**Selected passage**
+ + + +
At station 2 we decided to take the ropeway to the first station down to the streets of Kobe. Oh O, we had a passenger with us, but he had enough and crawled away.

Kobe has an odd passion about sewerage covers throughout the city with different designs on each lid, so I photographed some as we made our way back to the ship. We also walked past the former US Embassy building.

That night we decided to visit the town at night starting with Chinatown (very odd in Japan) which was just across the road where the ship’s shuttle dropped us. We dined in a Chinese looking restaurant drinking Japanese beer, or was it?

Back to the ship and the next day was at sea as we prepared to disembark at the Tokyo International Cruise Terminal. I packed my camera in my suitcase, and we made our way to Osaka and then home to Brisbane – Tokyo Haneda Airport Terminal 1, Travel to Osaka

(Japan Airlines) Osaka Terminal 1 Travel to Brisbane (Jetstar).

A great welcome back to travel and cruising – Kerry has already found our next holiday and you can expect some further blogs from me. Until next time – May you have fair winds and following seas.

“THE RETIREES GO AROUND THE WORLD – “TOKYO TO ISHIGAKI JAPAN, HUALIEN TAIWAN, PORT KEELUNG & TAIPEI TAWAIN, & PORT NAGASAKI JAPAN”

Day 6 Ishigaki, Ishigaki Island

We had returned to the MS Noordam and set sail as the sun struggled with the rain. We continued in our south westerly course to Ishigaki Island. Located in Okinawa Prefecture, Ishigaki Island is the biggest and busiest of the Yaeyama Islands, located 400 kilometres southwest of Okinawa’s main island. The advertising for Ishigaki describes its greenery, city comforts, cozy stays, and its very own airport. We had not booked any excursions, but we did get off the ship and took the shuttle bus into the centre of town and strolled around. I have posted below my photos which include the peculiar bus stops in the main street, and the typical café in most towns (a selection of drinks from a drinks machine) whilst the purpose-built establishment is locked up behind. There was not a lot in the town to interest us until we got to a park (with the café) which had not rated a mention on the ship’s literature. Prominently positioned on the corner of the park was a shrine housing the World Peace Bell and beside it the Bell of Smile. I have included the inscription for the Bell of Smile. There is also a sculptured Dove of Peace, and a piece of a bullet riddled wall but without an inscription in English I am uncertain as to its origin or meaning. I am guessing it is a piece of the destroyed Okinawa which would account for the bloody big bullets someone was shooting at the wall.

I found it difficult to find interest in shopping and there seemed little else to do unless you wanted to get in a car/taxi and drive around to see beaches or astronomical observatories. So, after an hour or more we were back to the bus and returning to the air-conditioned ship with all its amenities. At 5.00 pm the gang plank was pulled up, and we were on our way to Hualien Taiwan.
+ + + +
**Excerpted records**

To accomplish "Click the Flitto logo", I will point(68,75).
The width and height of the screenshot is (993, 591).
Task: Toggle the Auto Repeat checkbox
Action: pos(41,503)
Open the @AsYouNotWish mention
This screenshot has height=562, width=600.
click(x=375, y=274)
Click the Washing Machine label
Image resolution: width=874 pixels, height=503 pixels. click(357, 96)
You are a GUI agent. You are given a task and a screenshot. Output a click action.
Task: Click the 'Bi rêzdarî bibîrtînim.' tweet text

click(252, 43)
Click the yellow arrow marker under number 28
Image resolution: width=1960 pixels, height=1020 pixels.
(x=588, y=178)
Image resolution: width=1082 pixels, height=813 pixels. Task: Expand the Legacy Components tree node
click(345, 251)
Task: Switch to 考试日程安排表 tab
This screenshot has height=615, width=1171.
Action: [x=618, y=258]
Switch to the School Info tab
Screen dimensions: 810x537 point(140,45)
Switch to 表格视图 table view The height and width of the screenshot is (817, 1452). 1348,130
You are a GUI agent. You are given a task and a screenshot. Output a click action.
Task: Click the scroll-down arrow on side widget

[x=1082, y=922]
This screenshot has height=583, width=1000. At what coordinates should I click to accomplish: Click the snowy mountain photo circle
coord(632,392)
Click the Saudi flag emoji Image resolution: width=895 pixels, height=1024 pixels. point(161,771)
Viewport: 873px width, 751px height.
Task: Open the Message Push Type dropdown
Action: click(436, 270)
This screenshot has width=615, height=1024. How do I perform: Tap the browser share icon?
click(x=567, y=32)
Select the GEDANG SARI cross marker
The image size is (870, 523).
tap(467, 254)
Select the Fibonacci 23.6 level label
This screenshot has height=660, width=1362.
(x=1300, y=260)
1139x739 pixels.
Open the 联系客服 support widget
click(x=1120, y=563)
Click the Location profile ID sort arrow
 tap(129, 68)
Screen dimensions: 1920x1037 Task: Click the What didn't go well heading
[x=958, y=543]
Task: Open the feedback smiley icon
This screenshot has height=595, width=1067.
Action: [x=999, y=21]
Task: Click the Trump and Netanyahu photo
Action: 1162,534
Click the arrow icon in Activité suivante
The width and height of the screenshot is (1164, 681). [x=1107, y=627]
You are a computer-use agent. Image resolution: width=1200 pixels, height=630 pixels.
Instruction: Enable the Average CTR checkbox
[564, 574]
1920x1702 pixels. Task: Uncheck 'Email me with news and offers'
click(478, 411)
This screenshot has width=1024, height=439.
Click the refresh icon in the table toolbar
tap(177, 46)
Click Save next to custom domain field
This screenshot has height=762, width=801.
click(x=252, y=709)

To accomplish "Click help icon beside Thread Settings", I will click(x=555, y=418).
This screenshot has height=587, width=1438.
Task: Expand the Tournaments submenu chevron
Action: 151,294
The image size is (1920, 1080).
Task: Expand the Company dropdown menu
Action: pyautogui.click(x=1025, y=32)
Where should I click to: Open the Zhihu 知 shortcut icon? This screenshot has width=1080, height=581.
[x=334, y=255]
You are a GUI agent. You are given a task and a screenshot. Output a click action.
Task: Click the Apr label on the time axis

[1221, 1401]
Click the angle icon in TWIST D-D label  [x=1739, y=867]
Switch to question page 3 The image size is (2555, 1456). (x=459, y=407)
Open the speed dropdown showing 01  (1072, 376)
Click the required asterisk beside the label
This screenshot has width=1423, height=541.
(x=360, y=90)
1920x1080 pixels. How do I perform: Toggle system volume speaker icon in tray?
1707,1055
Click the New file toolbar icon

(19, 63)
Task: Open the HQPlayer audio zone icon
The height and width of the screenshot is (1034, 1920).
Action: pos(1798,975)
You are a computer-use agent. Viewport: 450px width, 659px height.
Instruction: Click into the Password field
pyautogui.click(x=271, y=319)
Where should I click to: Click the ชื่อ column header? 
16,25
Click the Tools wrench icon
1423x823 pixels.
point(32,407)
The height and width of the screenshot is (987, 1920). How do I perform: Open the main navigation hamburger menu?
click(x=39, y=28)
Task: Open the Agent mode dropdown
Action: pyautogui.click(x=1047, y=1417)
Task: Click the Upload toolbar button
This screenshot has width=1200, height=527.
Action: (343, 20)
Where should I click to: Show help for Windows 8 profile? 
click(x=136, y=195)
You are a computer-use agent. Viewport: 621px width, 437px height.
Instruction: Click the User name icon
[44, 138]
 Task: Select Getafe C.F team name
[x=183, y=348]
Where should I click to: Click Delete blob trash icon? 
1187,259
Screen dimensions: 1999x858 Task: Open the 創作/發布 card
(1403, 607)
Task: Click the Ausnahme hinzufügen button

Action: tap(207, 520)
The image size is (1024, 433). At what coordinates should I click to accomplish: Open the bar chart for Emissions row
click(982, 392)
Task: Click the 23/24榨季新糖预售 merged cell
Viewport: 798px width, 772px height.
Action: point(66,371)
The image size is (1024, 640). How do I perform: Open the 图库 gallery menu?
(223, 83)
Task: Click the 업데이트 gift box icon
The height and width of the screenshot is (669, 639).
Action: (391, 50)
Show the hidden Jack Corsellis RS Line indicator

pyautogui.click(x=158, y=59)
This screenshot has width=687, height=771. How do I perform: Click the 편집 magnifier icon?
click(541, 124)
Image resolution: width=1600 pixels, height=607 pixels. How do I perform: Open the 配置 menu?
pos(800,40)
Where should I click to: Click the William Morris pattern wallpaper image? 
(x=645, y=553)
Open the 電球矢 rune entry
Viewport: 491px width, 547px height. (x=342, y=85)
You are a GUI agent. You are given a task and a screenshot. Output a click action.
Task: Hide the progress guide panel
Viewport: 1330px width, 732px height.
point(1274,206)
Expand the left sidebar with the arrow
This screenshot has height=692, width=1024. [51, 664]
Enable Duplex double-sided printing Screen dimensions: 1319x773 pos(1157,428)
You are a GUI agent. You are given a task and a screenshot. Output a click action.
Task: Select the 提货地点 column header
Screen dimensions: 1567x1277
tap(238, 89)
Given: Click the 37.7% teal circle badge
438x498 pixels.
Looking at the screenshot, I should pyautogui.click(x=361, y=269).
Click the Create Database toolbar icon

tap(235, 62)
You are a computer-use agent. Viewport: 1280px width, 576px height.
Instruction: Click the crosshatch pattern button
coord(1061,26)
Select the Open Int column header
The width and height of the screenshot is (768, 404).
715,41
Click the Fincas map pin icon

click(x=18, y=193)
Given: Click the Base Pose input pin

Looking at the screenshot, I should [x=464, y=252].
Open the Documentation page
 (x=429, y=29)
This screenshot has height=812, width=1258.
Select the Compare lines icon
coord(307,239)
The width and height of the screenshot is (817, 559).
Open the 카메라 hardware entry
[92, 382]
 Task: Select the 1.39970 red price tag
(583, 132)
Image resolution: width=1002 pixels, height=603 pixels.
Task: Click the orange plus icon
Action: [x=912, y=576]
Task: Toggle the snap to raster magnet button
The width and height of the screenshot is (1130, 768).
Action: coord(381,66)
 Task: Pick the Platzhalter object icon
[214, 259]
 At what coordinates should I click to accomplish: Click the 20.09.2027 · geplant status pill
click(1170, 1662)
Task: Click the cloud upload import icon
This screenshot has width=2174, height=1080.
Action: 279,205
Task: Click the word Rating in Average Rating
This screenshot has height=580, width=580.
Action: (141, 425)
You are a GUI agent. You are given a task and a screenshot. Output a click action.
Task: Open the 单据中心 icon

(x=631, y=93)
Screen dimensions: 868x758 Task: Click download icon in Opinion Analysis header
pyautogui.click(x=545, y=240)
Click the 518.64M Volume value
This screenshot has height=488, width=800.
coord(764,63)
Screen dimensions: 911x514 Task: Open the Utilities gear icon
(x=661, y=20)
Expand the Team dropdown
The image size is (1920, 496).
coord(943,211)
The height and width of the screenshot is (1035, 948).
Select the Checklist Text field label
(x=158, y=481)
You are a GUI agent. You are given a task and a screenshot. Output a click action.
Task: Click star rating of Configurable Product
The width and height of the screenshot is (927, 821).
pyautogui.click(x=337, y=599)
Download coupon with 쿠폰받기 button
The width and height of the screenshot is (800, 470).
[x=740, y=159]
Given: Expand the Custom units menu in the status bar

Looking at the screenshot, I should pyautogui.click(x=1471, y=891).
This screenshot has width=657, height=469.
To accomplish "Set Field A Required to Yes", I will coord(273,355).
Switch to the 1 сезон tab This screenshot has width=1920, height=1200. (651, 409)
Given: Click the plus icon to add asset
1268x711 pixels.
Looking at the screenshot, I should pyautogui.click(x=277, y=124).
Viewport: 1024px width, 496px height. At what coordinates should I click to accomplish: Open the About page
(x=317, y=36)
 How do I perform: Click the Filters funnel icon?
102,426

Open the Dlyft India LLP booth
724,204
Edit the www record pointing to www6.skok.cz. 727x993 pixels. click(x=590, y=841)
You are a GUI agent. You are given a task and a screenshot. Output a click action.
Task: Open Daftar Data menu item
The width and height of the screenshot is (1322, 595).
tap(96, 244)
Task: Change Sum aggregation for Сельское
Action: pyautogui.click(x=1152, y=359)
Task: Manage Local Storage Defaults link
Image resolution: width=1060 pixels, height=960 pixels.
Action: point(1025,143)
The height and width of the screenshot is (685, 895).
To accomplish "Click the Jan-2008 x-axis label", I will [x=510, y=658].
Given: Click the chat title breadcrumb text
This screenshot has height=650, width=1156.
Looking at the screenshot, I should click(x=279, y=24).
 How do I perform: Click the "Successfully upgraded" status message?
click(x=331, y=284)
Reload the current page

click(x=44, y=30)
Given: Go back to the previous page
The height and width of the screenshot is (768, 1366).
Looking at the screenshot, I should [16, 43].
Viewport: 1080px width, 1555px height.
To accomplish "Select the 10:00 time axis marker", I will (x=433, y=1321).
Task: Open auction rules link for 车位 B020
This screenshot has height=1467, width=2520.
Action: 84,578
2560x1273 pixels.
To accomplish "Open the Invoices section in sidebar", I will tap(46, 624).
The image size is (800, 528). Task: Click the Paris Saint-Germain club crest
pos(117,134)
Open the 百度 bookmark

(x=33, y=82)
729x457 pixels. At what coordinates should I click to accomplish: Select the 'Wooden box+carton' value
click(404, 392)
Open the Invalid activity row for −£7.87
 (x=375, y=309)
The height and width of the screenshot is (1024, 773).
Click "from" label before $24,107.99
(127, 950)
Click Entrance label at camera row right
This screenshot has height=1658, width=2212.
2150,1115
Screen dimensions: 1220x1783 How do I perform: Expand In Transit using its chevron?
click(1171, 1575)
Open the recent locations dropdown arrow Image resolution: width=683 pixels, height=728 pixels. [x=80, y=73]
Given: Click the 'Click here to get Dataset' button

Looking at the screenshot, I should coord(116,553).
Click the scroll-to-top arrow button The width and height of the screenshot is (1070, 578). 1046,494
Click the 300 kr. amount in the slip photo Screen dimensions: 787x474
+ + + +
**Work to do**
a: Answer these questions from the travel blog.
(i) What ship did the travelers return to before sailing toward Ishigaki Island?
(ii) How far southwest of Okinawa's main island is Ishigaki Island located?
(iii) Which airline carried the travelers from Osaka to Brisbane?
b: Extract the passage of the travel blog between "At station 2" and "and crawled away.", inclusive.
Answer from the travel blog alone.

**Per-task outputs**
a:
(i) The MS Noordam
(ii) 400 kilometers
(iii) Jetstar

b:
At station 2 we decided to take the ropeway to the first station down to the streets of Kobe. Oh O, we had a passenger with us, but he had enough and crawled away.